How should I use sublime text regex engine (PCRE) to delete all latex comments?


I followed the question in another post: Regex to capture LaTeX comments

The provided answer is awesome. However, it seems like it can only be used in the .net engine, but I want to use the PCRE engine. That is because I'm using sublime text and it seems like this engine is used by default.

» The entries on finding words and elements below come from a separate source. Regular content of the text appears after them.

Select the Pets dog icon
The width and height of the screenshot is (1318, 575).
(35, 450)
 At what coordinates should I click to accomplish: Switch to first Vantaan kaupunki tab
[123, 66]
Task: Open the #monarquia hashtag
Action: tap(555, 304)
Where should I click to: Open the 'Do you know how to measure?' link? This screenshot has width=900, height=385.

I tried many times, but without success.

The latex is

\usepackage{test}%COMMENT1

TEXT
%COMMENT2
TEXT

Value is 10\%, this should not be removed. %COMMENT3

begin{tikz}[
important 1,
%COMMENT4
important 2, %COMMENT5
]

TEXT
%COMMENT 6

TEXT

Table: value1&value2\\%COMMENT7
Table: value1&value2\\      %COMMENT8
Table: value1&value2            \\%COMMENT 9
Table: value1&value2\\%            COMMENT 10
Table: value1&value2\\%COMMENT11       

I tried (?m)(?<=(?<!\\)(?:\\{0}))%.*(?:\r?\n(?!\r?$))?. Only works on comment 1-6,8.

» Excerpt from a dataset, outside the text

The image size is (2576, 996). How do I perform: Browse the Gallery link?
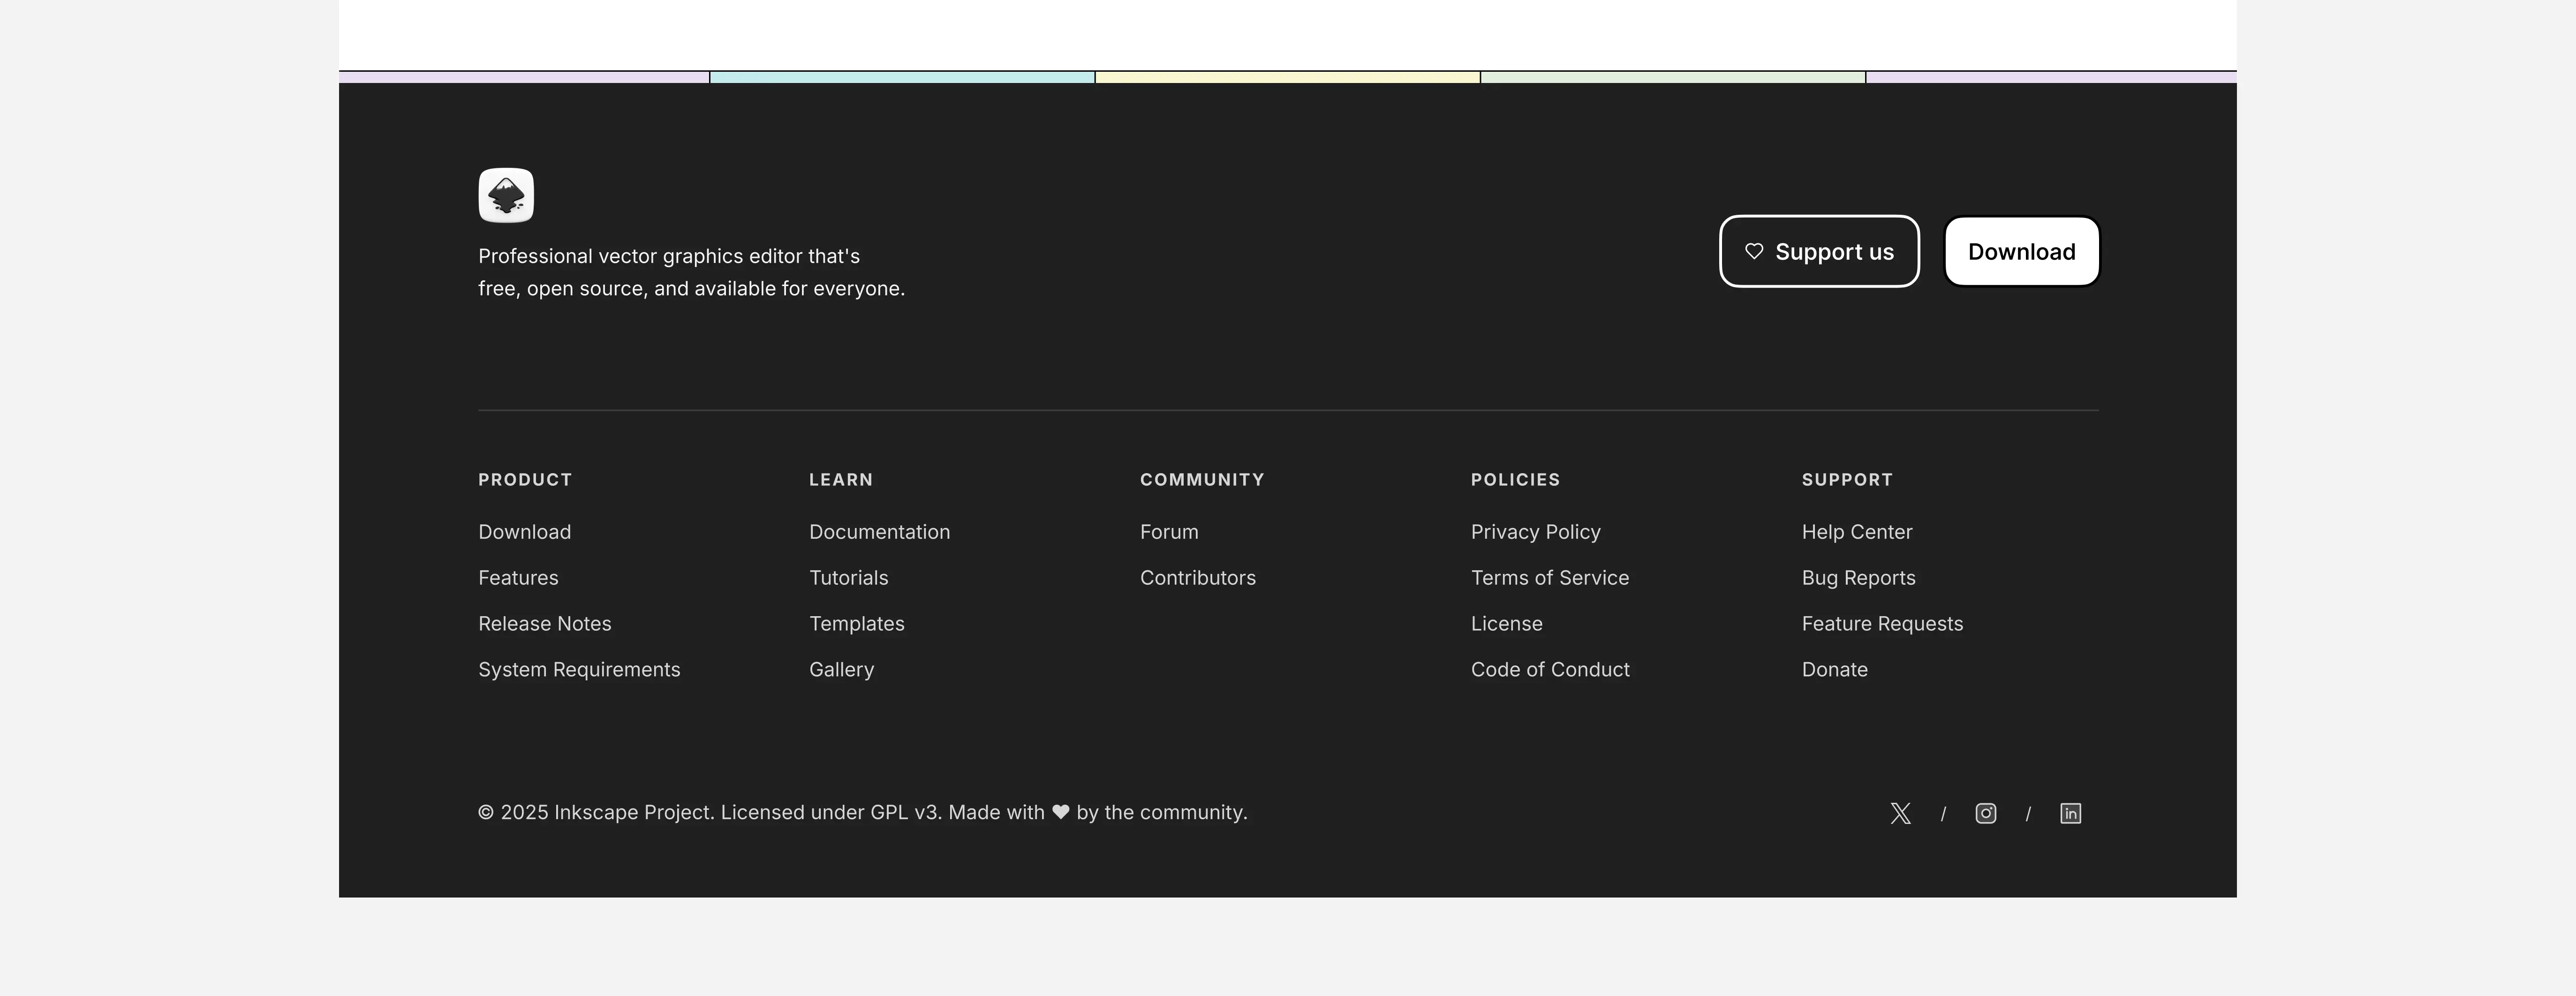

The online results can be found https://regex101.com/r/zSIBMu/3

How should I modify it?


Solution

  • You might also make use of a SKIP FAIL approach:

    \\(?<!\\.)(?>\\\\)*%(*SKIP)(*F)|%.*
    

    The pattern matches:

    • \\(?<!\\.) Match \ not preceded with \
    • (?>\\\\)* Match optional pairs of \\
    • %(*SKIP)(*FAIL) Match % and skip the match
    • | Or
    • %.* Match % and the rest of the line

    Regex demo

    Edit

    A non lookaround solution suggested by Casimir et Hippolyte to skip the match for \\ or \%

    \\[\\%](*SKIP)(*F)|%.*
    
    • \\[\\%] Match either \\ or \% using a character class
    • (*SKIP)(*FAIL) Skip the match
    • | Or
    • %.* Match % and the rest of the line

    Regex demo